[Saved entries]
=-=-=-=-=

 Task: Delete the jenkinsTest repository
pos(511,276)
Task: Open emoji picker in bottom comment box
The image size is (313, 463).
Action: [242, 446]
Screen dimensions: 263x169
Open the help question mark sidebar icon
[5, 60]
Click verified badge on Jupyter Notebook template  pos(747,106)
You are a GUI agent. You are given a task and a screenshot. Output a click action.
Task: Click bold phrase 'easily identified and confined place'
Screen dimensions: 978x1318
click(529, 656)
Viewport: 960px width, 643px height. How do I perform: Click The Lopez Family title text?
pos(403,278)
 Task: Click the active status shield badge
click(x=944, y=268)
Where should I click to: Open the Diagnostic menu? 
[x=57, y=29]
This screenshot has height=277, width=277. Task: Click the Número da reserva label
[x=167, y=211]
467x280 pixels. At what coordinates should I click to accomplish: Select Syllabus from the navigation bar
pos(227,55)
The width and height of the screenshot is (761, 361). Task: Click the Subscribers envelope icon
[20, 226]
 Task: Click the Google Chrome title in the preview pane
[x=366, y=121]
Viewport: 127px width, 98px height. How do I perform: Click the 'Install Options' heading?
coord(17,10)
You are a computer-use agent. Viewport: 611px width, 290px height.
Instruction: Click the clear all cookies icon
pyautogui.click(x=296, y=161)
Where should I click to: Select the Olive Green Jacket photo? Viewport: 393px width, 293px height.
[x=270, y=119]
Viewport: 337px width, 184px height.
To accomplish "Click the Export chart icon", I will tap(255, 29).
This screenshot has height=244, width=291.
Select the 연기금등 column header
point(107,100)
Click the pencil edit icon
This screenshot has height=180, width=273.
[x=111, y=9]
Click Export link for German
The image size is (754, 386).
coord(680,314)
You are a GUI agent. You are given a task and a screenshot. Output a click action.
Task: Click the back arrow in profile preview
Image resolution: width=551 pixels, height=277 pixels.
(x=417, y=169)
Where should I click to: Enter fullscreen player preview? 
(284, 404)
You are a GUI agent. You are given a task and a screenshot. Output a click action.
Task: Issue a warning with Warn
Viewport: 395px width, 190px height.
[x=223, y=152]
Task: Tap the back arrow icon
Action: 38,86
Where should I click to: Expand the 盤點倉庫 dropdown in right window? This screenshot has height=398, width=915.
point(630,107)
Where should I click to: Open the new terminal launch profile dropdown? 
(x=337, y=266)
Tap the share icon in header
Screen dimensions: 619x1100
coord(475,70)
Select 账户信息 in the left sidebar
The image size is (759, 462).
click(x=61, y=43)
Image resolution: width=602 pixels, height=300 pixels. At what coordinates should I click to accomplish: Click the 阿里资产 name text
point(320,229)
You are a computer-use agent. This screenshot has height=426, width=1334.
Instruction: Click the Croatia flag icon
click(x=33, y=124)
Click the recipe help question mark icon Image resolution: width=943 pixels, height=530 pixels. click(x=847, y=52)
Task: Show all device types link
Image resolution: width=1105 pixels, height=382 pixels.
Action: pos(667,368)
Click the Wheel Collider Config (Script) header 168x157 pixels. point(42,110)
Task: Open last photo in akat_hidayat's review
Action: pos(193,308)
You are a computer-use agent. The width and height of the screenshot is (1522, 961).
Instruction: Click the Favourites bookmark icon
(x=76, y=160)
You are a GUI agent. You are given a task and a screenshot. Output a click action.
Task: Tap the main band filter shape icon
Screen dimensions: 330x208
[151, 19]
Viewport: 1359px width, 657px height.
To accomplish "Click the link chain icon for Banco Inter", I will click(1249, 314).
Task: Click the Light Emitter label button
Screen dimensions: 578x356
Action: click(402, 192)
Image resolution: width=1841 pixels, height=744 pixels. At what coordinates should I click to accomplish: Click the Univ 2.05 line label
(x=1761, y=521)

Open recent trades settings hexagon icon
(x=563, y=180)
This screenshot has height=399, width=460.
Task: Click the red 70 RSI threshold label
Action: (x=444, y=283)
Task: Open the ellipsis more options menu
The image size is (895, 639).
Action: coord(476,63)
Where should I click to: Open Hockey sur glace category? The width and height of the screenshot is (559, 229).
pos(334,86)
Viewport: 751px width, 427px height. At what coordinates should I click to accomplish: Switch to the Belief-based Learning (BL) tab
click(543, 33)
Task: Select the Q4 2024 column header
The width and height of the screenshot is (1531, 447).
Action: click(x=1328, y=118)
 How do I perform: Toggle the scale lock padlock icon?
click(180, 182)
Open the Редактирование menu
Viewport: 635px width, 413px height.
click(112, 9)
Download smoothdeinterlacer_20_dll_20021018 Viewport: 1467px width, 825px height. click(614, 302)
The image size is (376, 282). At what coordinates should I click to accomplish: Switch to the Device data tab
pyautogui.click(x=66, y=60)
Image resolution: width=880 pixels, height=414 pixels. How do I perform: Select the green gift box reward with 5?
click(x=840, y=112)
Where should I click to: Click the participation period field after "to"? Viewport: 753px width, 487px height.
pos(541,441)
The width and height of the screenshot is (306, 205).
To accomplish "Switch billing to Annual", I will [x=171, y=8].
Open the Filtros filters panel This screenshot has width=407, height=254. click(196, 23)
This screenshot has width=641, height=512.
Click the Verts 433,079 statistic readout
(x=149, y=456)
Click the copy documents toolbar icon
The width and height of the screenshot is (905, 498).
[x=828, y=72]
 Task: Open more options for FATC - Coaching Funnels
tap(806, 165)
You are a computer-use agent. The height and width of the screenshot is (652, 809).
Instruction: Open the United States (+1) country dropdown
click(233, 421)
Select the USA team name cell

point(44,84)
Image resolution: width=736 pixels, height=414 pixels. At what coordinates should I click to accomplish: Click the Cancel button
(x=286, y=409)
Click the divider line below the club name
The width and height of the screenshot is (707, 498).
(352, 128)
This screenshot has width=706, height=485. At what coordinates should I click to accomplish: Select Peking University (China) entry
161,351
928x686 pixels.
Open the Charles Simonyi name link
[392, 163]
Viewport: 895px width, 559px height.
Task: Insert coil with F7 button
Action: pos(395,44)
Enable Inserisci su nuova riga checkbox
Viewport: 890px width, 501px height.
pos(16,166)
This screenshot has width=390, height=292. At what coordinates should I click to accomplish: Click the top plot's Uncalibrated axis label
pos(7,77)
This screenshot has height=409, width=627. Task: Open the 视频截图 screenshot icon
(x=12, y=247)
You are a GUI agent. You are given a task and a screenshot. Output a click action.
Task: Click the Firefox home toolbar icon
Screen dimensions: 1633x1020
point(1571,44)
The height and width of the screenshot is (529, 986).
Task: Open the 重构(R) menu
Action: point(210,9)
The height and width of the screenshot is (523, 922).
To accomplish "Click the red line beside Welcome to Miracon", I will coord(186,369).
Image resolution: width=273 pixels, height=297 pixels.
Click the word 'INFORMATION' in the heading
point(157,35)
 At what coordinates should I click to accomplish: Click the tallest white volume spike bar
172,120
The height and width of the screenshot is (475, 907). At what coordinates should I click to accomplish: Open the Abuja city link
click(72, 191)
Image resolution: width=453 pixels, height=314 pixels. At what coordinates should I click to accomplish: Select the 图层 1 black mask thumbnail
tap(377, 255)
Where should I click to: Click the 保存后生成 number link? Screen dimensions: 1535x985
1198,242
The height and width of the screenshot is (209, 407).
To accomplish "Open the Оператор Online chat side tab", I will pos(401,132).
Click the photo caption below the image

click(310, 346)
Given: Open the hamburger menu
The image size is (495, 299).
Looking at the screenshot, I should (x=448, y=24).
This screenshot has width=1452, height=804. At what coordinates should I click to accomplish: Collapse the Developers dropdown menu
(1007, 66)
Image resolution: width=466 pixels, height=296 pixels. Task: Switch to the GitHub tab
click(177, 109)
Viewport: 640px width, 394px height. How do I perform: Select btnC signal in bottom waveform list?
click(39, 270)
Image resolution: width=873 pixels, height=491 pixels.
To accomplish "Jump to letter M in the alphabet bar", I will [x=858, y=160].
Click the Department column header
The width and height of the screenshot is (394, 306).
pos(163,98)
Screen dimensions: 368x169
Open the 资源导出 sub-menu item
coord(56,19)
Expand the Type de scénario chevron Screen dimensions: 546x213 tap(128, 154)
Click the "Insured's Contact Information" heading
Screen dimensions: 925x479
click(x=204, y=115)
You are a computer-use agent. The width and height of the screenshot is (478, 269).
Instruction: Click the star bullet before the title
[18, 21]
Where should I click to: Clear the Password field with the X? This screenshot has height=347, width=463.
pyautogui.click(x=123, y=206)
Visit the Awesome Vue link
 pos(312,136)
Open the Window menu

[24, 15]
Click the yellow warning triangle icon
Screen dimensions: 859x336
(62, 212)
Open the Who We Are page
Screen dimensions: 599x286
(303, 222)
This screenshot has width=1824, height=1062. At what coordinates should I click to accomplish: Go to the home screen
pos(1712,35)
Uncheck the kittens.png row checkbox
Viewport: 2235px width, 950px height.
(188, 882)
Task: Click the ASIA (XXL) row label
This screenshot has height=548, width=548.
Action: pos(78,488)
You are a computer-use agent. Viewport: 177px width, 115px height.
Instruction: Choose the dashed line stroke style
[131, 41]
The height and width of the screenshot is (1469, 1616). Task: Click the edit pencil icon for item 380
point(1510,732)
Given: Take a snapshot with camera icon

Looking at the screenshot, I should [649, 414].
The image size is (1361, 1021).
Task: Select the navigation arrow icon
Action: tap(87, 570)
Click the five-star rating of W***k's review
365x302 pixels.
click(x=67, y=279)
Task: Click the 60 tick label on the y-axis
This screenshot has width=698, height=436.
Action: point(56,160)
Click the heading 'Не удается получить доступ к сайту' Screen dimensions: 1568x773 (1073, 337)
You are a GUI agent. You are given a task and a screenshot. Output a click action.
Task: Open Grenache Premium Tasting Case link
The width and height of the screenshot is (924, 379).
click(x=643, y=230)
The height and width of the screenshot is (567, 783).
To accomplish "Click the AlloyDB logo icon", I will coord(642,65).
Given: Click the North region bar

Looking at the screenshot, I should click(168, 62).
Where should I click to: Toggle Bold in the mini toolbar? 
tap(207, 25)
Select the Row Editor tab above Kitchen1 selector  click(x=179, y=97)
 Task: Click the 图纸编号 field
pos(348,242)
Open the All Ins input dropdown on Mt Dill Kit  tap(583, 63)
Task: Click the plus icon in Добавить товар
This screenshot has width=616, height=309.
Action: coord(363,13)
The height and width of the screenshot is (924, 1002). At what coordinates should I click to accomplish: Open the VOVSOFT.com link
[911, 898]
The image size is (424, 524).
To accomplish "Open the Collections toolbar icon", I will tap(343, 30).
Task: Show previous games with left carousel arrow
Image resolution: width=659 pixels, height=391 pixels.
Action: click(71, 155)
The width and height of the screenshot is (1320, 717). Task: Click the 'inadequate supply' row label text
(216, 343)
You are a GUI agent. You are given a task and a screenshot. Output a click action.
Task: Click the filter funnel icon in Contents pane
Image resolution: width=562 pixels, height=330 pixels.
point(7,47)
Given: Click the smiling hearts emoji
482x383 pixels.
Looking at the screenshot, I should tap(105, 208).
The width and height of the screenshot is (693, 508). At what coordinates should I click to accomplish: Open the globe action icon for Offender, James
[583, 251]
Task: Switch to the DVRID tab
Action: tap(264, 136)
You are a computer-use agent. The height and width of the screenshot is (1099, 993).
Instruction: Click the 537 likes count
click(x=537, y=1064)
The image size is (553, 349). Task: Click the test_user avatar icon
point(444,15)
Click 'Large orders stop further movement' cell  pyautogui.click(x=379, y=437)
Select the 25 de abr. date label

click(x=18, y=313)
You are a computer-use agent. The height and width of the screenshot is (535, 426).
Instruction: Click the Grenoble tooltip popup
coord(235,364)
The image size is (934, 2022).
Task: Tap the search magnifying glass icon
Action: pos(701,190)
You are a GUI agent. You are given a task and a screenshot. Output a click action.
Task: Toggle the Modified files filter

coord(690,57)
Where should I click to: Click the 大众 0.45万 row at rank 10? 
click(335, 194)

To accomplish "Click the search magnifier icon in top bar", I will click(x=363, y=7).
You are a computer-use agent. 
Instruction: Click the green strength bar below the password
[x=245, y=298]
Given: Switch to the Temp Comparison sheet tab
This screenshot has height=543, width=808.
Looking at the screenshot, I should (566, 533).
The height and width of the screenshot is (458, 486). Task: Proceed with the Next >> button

=-=-=-=-=

● How to complete this task: In the entries above, one line contains "Click the Wheel" and another contains "Viewport: 1359px width, 657px height.". Reproduce exactly those two lines and the lines between them, nothing else.

● Task answer:
Click the Wheel Collider Config (Script) header 168x157 pixels. point(42,110)
Task: Open last photo in akat_hidayat's review
Action: pos(193,308)
You are a computer-use agent. The width and height of the screenshot is (1522, 961).
Instruction: Click the Favourites bookmark icon
(x=76, y=160)
You are a GUI agent. You are given a task and a screenshot. Output a click action.
Task: Tap the main band filter shape icon
Screen dimensions: 330x208
[151, 19]
Viewport: 1359px width, 657px height.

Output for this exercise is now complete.